[Start SELECTED EXCERPT]

The Company had net income of $734 for the nine months ended September 30, 1999
compared with $480 recorded for the nine months ended September 30, 1998, a 53%
increase. Net income for the three months ended September 30, 1999 was $320, a
45% increase over the $220 recorded for the third quarter of 1998. The
significant improvement in profitability in both the nine and three month
periods results from higher net interest income partially offset by increased
noninterest expenses in virtually all categories.
Profitability as measured by the Company's return on average assets ("ROA") was
.84% for the nine months ended September 30, 1999 compared to .73% for the same
period in 1998. ROA for the third quarter of 1999 was 1.00% versus .85% in the
third quarter of 1998. Return on average equity ("ROE") was 10.50% for the nine
months ended September 30, 1999 compared to 7.62% for the same period in 1998.
ROE for the third quarter of the year was 13.21% in 1999 and 11.54% in 1998. The
calculation of ROE excludes the effect of any unrealized gains or losses on
investment securities.
RESULTS OF OPERATIONS
NET INTEREST INCOME. Net interest income is the amount by which interest and
fees generated from loans and investments exceeds the interest expense
associated with funding those assets, and represents the principal source of
earnings for the Company. Changes in the volume and mix of earning assets and
interest-bearing liabilities, as well as their respective yields and rates, have
a significant impact on the level of net interest income. Changes in the
interest rate environment and the Company's cost of funds also affect net
interest income.
Net interest income was $3,133 for the nine months ended September 30, 1999 and
is attributable to interest income from loans and securities exceeding the cost
of interest paid on deposits and borrowed funds. Net interest income for the
first nine months of 1999 increased 34% from $2,339 for the same period in 1998.
The net interest margin on a fully taxable equivalent ("FTE") basis was 3.92%
for the first nine months of 1999, an increase of 8 basis points from the 3.84%
reported for the same period in 1998. The increase in the margin from year to
year is attributable to lower yields on earning assets being more than offset by
a lower cost of funds.
For the three months ended September 30, 1999 net interest income was $1,133 and
the FTE net interest margin was 3.89%. Net interest income was $869 and the net
interest margin was 3.73% for the third quarter of 1998.
PROVISION FOR LOAN LOSSES. A provision for loan losses of $161 was provided
during the nine months ended September 30, 1999, a decrease of $33 or 17% over
the same period in 1998, in recognition of management's estimate of inherent
risks associated with lending activities. Due to the Bank's
11
<PAGE>
limited operating history, this estimate is primarily based on industry
practices and consideration of local economic factors. The amount of the
provision for loan losses is a charge against current earnings, and actual loan
losses are charged against the allowance for loan losses. The allowance for loan
losses was $856 as of September 30, 1999 and represented approximately 1.01% of
net loans outstanding versus 1.00% of net loans at December 31, 1998 (see Note 4
to the Consolidated Financial Statements). Despite the $13,977 growth or 20%
increase in gross loans from December 31, 1998 to September 30, 1999, the
provision expense did not surpass the amount recorded for the nine-month period
ended September 30, 1998 due to the substantial 42% growth in loans between
December 31, 1997 and September 30, 1998.

[End SELECTED EXCERPT]
[Start DATA ENTRIES]

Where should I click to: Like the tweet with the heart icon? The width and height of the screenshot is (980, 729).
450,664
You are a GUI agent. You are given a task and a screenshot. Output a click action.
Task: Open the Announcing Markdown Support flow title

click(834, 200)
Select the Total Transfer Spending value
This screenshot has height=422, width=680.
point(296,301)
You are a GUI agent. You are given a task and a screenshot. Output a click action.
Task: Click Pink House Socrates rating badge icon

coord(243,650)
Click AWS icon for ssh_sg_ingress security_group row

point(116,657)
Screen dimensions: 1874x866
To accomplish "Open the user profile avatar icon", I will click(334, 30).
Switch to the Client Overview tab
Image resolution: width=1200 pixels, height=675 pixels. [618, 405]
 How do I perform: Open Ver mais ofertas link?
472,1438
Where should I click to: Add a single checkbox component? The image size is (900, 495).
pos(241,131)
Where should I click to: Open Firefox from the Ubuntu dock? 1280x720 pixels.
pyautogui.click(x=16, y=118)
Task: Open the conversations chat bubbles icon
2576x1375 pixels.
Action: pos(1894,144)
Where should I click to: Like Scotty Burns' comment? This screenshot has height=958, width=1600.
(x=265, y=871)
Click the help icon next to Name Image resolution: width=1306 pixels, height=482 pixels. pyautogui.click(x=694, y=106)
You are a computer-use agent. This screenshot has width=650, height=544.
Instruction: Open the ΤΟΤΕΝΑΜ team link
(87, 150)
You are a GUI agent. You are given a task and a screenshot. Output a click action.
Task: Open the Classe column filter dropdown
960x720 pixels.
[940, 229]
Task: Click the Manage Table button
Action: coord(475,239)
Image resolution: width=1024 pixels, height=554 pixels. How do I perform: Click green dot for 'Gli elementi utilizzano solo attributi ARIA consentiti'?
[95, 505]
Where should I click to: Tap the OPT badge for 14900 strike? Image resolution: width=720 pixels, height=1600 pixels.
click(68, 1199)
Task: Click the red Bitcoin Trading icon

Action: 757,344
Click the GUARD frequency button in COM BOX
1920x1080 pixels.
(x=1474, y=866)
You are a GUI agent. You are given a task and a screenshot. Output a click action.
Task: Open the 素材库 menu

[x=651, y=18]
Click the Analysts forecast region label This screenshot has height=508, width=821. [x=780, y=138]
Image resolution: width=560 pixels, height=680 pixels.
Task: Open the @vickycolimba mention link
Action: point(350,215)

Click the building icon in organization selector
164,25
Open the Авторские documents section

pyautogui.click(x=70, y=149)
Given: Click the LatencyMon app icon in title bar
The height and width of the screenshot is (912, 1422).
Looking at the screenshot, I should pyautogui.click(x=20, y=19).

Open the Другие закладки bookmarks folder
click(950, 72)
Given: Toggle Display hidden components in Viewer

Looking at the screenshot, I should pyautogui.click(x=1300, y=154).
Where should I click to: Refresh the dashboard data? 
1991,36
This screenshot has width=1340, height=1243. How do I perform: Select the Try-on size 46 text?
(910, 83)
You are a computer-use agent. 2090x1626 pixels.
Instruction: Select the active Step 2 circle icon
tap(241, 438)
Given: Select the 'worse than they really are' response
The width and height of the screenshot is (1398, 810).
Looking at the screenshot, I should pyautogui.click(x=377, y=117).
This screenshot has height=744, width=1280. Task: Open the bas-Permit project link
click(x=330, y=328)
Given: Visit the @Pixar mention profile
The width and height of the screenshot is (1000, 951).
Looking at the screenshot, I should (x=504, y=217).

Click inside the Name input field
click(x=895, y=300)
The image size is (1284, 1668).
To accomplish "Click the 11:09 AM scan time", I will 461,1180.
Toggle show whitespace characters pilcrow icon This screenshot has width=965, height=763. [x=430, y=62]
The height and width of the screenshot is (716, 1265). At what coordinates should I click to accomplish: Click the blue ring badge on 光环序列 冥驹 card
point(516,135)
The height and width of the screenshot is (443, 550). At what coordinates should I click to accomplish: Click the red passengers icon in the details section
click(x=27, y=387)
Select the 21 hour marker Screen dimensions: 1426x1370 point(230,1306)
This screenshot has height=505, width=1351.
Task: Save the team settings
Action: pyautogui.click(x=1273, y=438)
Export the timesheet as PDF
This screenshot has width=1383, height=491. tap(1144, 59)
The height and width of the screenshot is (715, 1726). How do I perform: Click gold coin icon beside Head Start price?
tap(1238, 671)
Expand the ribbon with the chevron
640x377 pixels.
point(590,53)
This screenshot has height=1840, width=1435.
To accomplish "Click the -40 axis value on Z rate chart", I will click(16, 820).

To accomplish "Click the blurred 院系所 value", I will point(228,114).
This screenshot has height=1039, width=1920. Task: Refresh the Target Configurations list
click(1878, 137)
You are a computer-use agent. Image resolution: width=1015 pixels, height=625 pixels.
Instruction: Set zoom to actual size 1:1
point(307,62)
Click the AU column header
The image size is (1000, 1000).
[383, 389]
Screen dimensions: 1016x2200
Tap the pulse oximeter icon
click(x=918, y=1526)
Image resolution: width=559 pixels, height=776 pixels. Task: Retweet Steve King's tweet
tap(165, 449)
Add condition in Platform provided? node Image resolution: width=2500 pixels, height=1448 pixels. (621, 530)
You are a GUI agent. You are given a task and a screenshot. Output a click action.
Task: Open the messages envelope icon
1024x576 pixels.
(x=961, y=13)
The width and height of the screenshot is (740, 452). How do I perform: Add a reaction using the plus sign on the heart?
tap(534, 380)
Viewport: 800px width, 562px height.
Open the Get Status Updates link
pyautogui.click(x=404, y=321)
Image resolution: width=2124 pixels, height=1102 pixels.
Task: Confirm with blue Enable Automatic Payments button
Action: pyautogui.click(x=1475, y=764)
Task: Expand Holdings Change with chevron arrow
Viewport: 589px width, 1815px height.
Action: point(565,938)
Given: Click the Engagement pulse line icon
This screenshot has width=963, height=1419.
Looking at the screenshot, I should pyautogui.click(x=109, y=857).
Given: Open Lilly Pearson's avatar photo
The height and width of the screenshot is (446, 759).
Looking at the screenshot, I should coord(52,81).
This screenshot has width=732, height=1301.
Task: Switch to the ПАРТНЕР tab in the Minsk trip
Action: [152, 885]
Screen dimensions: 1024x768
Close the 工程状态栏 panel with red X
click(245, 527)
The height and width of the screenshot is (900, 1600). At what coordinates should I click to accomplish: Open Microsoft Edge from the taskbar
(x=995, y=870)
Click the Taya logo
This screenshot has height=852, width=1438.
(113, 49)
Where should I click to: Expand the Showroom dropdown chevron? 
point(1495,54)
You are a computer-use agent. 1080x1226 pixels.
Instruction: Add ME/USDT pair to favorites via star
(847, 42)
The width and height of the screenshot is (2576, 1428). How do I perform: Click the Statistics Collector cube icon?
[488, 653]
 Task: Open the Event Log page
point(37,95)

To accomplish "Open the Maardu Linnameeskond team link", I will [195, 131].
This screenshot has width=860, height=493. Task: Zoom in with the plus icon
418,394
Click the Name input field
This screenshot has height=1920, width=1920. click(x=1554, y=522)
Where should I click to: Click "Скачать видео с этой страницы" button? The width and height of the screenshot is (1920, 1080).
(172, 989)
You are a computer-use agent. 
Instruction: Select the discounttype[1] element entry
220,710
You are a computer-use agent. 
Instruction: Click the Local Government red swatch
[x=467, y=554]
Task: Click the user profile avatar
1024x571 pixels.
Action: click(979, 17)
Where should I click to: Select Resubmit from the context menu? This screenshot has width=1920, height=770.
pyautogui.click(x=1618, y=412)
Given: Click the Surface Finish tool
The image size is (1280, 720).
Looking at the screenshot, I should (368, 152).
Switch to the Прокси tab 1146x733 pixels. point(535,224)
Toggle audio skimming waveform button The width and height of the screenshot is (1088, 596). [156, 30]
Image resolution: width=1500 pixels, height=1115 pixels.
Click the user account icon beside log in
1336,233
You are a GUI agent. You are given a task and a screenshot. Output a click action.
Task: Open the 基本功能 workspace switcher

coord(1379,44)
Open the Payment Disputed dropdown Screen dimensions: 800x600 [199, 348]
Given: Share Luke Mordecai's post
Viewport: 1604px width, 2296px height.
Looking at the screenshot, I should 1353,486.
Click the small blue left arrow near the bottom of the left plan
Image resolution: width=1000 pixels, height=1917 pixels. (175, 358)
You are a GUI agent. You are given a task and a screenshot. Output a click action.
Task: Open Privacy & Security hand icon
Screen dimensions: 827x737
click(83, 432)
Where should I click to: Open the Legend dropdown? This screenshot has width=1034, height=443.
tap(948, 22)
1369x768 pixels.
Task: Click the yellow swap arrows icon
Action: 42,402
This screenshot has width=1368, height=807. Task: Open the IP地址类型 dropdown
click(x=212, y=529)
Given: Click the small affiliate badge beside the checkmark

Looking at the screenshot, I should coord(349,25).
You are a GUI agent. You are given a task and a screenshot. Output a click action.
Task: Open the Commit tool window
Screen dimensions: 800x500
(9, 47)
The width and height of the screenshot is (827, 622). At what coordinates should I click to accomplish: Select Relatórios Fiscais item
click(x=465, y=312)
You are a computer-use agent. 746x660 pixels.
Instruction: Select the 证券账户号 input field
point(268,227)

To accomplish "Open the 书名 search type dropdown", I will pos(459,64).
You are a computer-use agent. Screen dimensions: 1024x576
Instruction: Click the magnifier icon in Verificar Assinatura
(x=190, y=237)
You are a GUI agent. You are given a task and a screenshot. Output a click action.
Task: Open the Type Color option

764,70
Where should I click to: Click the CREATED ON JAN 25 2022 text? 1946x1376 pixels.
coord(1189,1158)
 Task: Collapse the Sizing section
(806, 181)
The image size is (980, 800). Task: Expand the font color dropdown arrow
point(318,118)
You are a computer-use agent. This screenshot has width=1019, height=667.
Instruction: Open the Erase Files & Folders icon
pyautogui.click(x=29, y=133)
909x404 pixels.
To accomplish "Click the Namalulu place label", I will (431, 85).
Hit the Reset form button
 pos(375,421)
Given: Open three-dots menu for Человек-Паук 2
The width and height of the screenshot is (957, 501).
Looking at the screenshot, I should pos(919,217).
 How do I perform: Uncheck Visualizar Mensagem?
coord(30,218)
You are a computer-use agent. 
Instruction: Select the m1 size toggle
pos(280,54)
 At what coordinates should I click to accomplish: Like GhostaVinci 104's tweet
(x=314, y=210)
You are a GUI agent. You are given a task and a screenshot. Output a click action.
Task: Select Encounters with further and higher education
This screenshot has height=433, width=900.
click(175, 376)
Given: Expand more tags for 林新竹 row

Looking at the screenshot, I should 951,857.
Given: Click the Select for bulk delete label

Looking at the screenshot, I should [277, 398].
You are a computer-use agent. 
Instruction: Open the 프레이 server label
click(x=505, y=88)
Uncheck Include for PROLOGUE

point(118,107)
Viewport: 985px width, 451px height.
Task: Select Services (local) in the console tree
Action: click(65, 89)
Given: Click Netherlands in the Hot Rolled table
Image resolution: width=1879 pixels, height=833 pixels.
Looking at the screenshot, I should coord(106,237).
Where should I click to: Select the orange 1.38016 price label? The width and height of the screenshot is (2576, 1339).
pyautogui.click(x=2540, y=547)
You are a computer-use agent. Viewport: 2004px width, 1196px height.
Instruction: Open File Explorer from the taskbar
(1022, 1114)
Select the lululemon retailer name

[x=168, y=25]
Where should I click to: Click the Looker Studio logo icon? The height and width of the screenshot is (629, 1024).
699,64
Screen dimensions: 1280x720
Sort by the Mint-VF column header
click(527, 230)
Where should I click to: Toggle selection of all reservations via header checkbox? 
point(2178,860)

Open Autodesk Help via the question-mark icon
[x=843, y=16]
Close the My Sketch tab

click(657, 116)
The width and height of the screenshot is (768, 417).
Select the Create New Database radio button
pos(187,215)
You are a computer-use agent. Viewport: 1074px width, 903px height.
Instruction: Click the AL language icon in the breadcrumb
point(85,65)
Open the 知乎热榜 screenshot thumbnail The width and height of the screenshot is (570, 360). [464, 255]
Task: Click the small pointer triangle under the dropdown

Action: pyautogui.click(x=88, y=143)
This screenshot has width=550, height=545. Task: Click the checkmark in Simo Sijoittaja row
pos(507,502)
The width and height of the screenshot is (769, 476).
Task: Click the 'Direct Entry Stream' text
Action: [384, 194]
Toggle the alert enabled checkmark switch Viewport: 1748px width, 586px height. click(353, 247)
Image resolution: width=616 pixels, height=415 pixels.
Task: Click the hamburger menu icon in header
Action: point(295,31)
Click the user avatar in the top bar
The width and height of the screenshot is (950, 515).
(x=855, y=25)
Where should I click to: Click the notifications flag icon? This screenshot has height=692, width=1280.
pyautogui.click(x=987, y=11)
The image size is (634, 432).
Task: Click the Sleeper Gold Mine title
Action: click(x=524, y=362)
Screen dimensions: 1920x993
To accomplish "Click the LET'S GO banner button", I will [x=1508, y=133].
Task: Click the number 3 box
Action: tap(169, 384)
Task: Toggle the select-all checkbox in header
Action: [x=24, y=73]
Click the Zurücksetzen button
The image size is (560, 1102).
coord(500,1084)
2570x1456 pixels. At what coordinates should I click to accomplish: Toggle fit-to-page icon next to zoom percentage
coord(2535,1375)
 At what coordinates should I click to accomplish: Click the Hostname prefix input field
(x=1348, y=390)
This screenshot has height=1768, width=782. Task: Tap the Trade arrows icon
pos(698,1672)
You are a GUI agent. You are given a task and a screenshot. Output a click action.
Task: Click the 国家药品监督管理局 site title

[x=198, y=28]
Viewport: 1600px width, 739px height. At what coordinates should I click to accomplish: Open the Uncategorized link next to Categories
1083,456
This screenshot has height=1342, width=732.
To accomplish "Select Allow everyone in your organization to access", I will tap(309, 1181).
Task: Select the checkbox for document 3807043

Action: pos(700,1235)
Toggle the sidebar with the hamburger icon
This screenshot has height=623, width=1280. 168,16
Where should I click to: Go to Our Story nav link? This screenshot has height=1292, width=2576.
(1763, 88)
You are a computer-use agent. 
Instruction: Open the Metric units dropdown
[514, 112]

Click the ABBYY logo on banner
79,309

[End DATA ENTRIES]

#### PROBLEM SET:
1. In the financial report, what was the net interest margin on a fully taxable equivalent basis for the first nine months of 1999?
2. Reproduce the financial report from "The Company had" to "7.62% for the same period in 1998.".

#### TASK RESULTS:
1. 3.92%

2.
The Company had net income of $734 for the nine months ended September 30, 1999
compared with $480 recorded for the nine months ended September 30, 1998, a 53%
increase. Net income for the three months ended September 30, 1999 was $320, a
45% increase over the $220 recorded for the third quarter of 1998. The
significant improvement in profitability in both the nine and three month
periods results from higher net interest income partially offset by increased
noninterest expenses in virtually all categories.
Profitability as measured by the Company's return on average assets ("ROA") was
.84% for the nine months ended September 30, 1999 compared to .73% for the same
period in 1998. ROA for the third quarter of 1999 was 1.00% versus .85% in the
third quarter of 1998. Return on average equity ("ROE") was 10.50% for the nine
months ended September 30, 1999 compared to 7.62% for the same period in 1998.